Nearly all the indicators seem to be going one way only: increased appetite for private credit secondaries. In this context, the record $1.4 billion fundraising for Coller Capital’s Credit Opportunities I fund this week was no great surprise. The vehicle raked in almost double the $750 million it set out to achieve in May last year.
As reported by our colleagues on Secondaries Investor, this was far from the only significant private credit secondaries announcement of recent times. Coller was also involved in the largest deal in the market in 2021 when it invested $580 million for a portfolio of interests from Chinese insurer Ping An. It was also the year in which fund management giants Ares and Apollo made big strides into the private credit secondaries space.
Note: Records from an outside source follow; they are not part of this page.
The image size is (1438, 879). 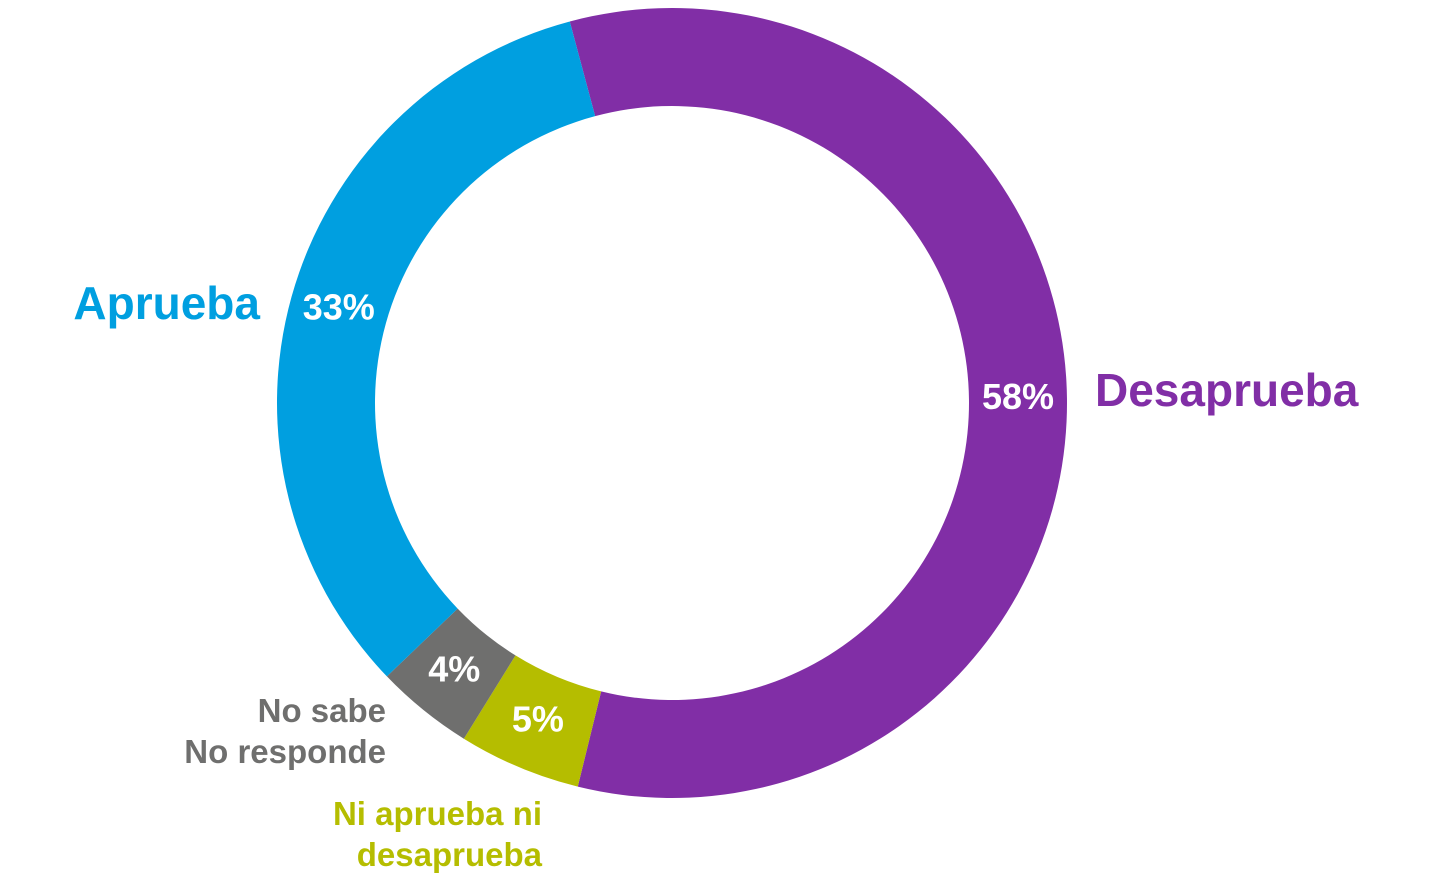 I want to click on value-label: 58%, so click(x=1018, y=396).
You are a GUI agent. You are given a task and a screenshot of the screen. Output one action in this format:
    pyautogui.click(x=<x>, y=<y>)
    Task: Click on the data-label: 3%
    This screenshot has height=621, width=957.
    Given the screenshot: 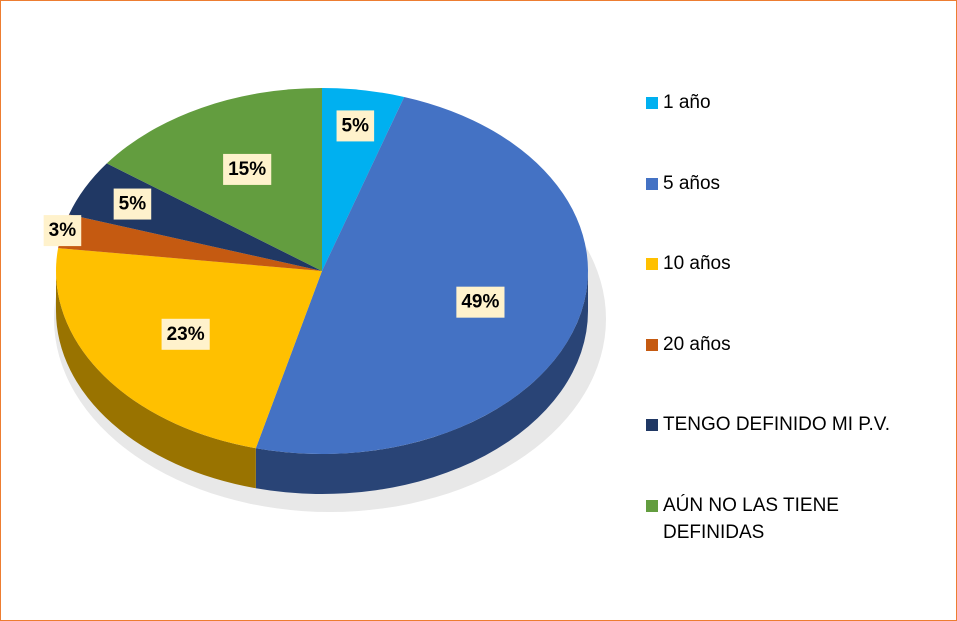 What is the action you would take?
    pyautogui.click(x=63, y=230)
Readers will have noted that the opening sentence included the word nearly. As yet, private credit dealflow is still surprisingly small, with a disclosed figure of around $2 billion per annum. But the significant thing here may be what’s undisclosed. In our February 2022 issue, an article from Daniel Roddick of advisory firm Ely Place Partners suggested that much of the dealflow is accounted for by unreported transactions such as co-investment portfolio financing and the sale of warehoused assets into separately managed accounts. Add in these deals and the total rises to around $10 billion-$15 billion a year, he thinks.
Perhaps more of a puzzle is to be found within our LP Perspectives Study, also part of our February edition. The study canvasses the views of well over a hundred investors and discovered that only 7 percent were planning to invest in private credit secondaries funds over the next 12 months. This represents a decline from the 12 percent planning such investment at the beginning of 2021 and a high of 15 percent at the start of 2020.
Part of the explanation for the thus-far stunted growth of the market may be private debt’s self-liquidating nature. Contrary to other types of alternative asset, loans last for fixed terms before being repaid or refinanced. Debt fund lives are also typically shorter, lasting six to eight years as opposed to private equity’s 10 to 12, so there are fewer natural sellers. It may also be that LPs are expecting a quiet period for fundraising following the leaps forward over the past 12 months.
So far, at least, we have arrived at a rather odd-looking state of affairs: a market where the largest fundraising announcement so far coincides with a reluctance from LPs in general to throw their weight behind it.